> **LISTED ENTRIES**:
[BEGIN]

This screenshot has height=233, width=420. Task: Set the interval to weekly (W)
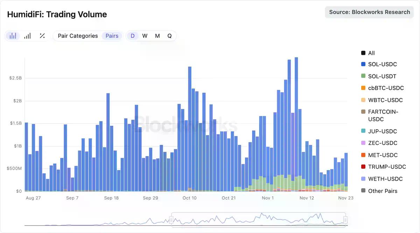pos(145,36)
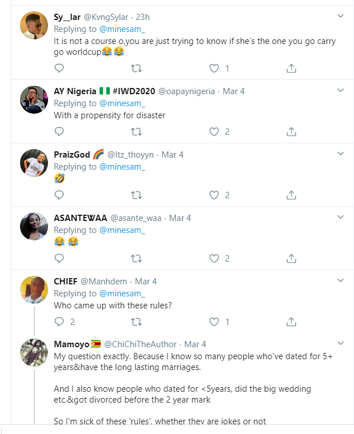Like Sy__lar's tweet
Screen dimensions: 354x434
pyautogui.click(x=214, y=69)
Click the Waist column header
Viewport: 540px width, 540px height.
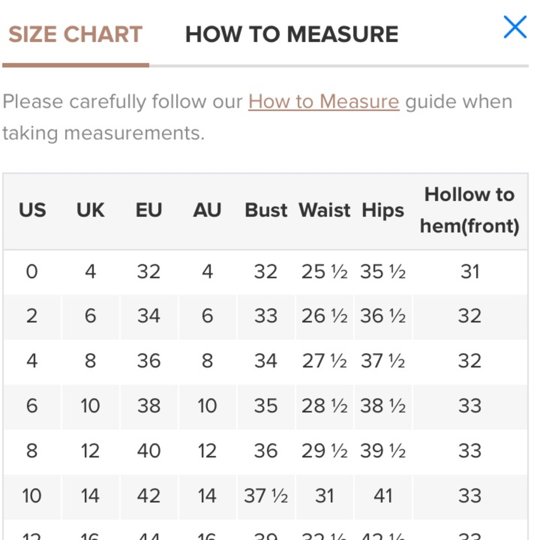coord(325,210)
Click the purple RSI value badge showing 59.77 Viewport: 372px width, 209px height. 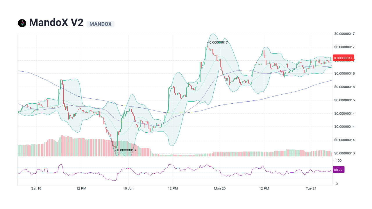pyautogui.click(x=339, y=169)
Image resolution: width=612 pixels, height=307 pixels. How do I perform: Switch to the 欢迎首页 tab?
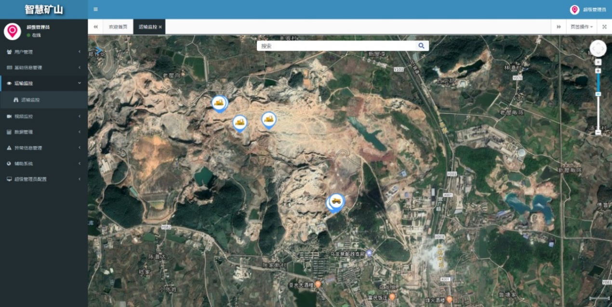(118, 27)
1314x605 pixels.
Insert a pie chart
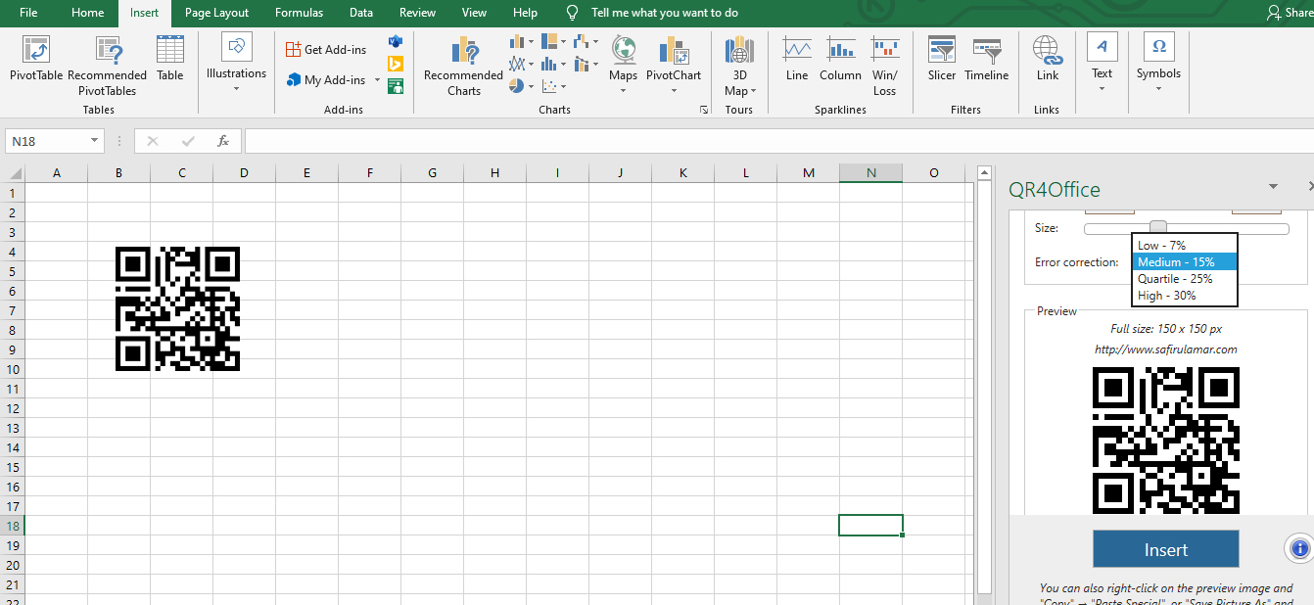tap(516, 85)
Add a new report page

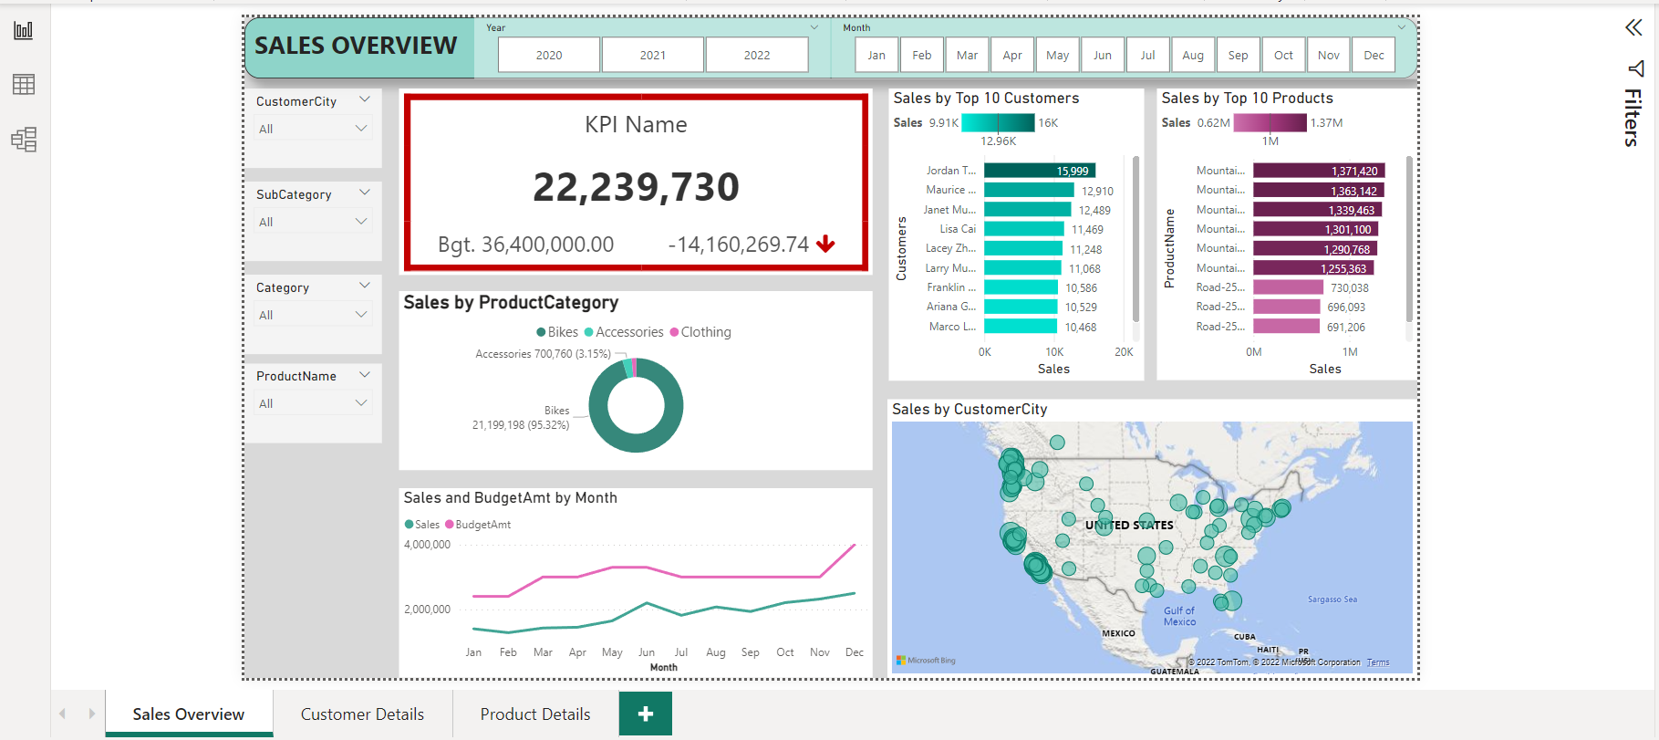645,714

[END]
[BEGIN]

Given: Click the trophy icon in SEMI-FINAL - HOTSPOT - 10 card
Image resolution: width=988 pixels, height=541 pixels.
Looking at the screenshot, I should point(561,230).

[END]

> **DIRECTIVE**: Return the lines exactly, everything from the line containing "This screenshot has" down to the line containing "coord(325,210)", with both of those lines included. Leave the pictures out of your answer.

> **WORKED SOLUTION**:
This screenshot has height=233, width=420. Task: Set the interval to weekly (W)
pos(145,36)
Like Sy__lar's tweet
Screen dimensions: 354x434
pyautogui.click(x=214, y=69)
Click the Waist column header
Viewport: 540px width, 540px height.
coord(325,210)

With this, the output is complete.